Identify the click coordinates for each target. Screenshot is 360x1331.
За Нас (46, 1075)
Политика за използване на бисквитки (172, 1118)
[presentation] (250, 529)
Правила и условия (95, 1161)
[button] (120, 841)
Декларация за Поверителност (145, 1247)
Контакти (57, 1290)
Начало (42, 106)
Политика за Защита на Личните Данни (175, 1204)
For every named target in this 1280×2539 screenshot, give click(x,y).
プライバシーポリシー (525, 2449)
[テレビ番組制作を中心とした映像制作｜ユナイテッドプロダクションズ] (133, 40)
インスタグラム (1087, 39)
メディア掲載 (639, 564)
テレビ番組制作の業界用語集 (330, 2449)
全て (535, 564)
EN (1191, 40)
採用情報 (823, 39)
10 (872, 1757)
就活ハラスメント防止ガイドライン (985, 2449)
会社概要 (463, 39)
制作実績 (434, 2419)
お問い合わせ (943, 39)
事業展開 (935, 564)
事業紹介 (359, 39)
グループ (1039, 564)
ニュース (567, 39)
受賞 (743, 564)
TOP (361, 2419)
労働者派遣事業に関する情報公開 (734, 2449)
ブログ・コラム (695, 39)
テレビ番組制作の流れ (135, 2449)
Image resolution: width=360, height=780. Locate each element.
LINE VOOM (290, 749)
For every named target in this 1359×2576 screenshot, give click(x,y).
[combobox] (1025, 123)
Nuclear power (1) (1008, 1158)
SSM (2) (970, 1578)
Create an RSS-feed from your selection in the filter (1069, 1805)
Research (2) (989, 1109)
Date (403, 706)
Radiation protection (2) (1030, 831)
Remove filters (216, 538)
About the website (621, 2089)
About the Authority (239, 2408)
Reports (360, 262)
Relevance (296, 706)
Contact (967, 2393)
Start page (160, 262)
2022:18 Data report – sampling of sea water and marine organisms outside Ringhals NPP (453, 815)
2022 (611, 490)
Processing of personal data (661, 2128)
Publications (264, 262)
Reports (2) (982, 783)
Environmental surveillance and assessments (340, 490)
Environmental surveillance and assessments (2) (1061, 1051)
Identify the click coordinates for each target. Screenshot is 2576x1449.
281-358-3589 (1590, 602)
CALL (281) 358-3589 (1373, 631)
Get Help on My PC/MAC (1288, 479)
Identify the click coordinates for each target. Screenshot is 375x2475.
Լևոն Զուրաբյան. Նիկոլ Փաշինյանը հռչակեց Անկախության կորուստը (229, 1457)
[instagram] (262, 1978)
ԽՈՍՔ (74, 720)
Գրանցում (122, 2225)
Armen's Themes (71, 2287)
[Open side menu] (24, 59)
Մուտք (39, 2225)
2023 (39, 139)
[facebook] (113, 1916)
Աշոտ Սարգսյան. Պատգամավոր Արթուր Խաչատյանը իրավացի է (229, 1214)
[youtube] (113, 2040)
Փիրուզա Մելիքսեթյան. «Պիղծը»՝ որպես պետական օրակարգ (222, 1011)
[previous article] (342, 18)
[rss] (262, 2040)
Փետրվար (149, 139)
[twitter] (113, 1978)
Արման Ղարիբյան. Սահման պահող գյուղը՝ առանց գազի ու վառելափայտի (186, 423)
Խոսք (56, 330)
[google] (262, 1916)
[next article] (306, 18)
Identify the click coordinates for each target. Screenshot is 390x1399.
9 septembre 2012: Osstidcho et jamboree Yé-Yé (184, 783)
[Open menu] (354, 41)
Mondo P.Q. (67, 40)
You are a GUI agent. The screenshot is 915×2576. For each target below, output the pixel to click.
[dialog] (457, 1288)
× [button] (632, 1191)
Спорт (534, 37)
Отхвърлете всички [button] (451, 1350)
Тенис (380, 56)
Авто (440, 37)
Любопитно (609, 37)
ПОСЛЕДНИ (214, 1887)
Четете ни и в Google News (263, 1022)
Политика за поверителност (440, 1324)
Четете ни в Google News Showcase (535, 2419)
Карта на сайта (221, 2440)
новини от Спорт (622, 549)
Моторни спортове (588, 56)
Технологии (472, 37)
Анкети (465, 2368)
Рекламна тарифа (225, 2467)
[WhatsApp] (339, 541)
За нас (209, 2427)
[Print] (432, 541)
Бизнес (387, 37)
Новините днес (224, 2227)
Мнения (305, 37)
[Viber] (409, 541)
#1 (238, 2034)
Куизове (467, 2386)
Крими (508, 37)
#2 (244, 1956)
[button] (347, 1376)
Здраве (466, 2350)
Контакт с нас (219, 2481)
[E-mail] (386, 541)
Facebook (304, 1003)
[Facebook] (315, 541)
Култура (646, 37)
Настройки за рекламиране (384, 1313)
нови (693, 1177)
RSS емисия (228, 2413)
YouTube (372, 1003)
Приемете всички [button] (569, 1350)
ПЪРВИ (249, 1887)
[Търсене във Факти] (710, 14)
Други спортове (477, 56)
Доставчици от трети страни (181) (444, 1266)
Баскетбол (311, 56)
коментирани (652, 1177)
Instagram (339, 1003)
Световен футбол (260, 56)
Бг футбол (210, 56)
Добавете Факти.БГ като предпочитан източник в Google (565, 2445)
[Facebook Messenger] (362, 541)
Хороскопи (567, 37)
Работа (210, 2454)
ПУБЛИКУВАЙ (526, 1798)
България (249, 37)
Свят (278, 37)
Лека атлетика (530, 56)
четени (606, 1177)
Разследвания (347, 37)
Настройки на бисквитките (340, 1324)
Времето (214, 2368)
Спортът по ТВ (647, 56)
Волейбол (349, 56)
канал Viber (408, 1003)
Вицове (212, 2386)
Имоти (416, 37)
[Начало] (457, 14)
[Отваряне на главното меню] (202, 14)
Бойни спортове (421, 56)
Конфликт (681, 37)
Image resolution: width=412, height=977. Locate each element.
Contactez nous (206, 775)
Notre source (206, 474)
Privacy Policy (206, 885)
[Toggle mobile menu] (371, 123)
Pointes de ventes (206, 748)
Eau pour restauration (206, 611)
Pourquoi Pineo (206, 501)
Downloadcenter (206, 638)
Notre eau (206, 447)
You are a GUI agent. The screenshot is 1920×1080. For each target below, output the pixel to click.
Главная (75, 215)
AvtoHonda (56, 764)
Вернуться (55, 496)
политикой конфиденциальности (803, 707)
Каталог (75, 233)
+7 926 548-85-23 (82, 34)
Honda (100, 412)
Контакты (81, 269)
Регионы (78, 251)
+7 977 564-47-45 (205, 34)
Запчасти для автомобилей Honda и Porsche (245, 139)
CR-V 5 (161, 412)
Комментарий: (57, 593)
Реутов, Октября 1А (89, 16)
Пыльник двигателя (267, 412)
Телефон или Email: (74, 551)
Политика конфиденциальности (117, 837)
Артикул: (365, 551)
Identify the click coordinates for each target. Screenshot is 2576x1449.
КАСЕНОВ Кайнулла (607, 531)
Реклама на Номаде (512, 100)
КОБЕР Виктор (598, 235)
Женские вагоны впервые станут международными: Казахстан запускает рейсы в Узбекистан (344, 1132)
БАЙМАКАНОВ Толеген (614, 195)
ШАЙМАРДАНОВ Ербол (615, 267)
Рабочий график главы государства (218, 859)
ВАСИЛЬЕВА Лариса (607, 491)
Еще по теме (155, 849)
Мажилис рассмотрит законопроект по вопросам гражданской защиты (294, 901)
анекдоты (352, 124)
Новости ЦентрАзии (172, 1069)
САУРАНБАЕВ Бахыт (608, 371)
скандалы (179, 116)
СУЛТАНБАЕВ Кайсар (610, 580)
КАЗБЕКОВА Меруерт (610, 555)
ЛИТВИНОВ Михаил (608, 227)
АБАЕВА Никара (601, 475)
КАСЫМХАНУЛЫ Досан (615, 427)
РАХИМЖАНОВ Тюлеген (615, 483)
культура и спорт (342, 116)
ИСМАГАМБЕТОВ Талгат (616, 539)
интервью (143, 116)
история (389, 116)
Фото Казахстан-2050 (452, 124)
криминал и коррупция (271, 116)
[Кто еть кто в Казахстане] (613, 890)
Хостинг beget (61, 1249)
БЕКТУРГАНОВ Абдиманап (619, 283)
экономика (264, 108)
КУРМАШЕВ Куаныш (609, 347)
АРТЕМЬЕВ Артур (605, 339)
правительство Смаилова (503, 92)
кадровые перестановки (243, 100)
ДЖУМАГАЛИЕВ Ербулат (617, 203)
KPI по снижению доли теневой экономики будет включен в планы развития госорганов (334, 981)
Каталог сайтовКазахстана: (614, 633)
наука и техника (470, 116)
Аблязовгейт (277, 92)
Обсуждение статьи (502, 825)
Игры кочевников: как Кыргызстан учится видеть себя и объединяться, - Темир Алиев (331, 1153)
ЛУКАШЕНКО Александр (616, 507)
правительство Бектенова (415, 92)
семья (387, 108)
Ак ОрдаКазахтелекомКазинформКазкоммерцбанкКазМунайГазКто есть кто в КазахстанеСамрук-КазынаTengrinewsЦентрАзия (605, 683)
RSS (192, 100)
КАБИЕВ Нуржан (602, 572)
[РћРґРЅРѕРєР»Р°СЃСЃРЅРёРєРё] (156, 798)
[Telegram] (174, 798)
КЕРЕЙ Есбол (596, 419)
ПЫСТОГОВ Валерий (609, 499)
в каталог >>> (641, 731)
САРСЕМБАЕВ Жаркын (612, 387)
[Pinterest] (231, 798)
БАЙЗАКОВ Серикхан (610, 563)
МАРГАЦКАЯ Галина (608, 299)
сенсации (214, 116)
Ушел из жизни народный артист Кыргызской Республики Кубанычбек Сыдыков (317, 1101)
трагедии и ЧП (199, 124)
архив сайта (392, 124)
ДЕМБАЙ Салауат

■ ■ ■ ■ ■ ■ ■

In the entries above, find the line with "Начало (42, 106)" and the line with "Environmental surveillance and assessments (2)", then set down exactly those two and every line between them, nothing else.

RESPONSE AREA:
Начало (42, 106)
Политика за Защита на Личните Данни (175, 1204)
For every named target in this 1280×2539 screenshot, give click(x,y).
プライバシーポリシー (525, 2449)
[テレビ番組制作を中心とした映像制作｜ユナイテッドプロダクションズ] (133, 40)
インスタグラム (1087, 39)
メディア掲載 (639, 564)
テレビ番組制作の業界用語集 (330, 2449)
全て (535, 564)
EN (1191, 40)
採用情報 (823, 39)
10 (872, 1757)
就活ハラスメント防止ガイドライン (985, 2449)
会社概要 (463, 39)
制作実績 (434, 2419)
お問い合わせ (943, 39)
事業展開 (935, 564)
事業紹介 (359, 39)
グループ (1039, 564)
ニュース (567, 39)
受賞 (743, 564)
TOP (361, 2419)
労働者派遣事業に関する情報公開 (734, 2449)
ブログ・コラム (695, 39)
テレビ番組制作の流れ (135, 2449)
Image resolution: width=360, height=780. Locate each element.
LINE VOOM (290, 749)
For every named target in this 1359×2576 screenshot, give click(x,y).
[combobox] (1025, 123)
Nuclear power (1) (1008, 1158)
SSM (2) (970, 1578)
Create an RSS-feed from your selection in the filter (1069, 1805)
Research (2) (989, 1109)
Date (403, 706)
Radiation protection (2) (1030, 831)
Remove filters (216, 538)
About the website (621, 2089)
About the Authority (239, 2408)
Reports (360, 262)
Relevance (296, 706)
Contact (967, 2393)
Start page (160, 262)
2022:18 Data report – sampling of sea water and marine organisms outside Ringhals NPP (453, 815)
2022 (611, 490)
Processing of personal data (661, 2128)
Publications (264, 262)
Reports (2) (982, 783)
Environmental surveillance and assessments (340, 490)
Environmental surveillance and assessments (2) (1061, 1051)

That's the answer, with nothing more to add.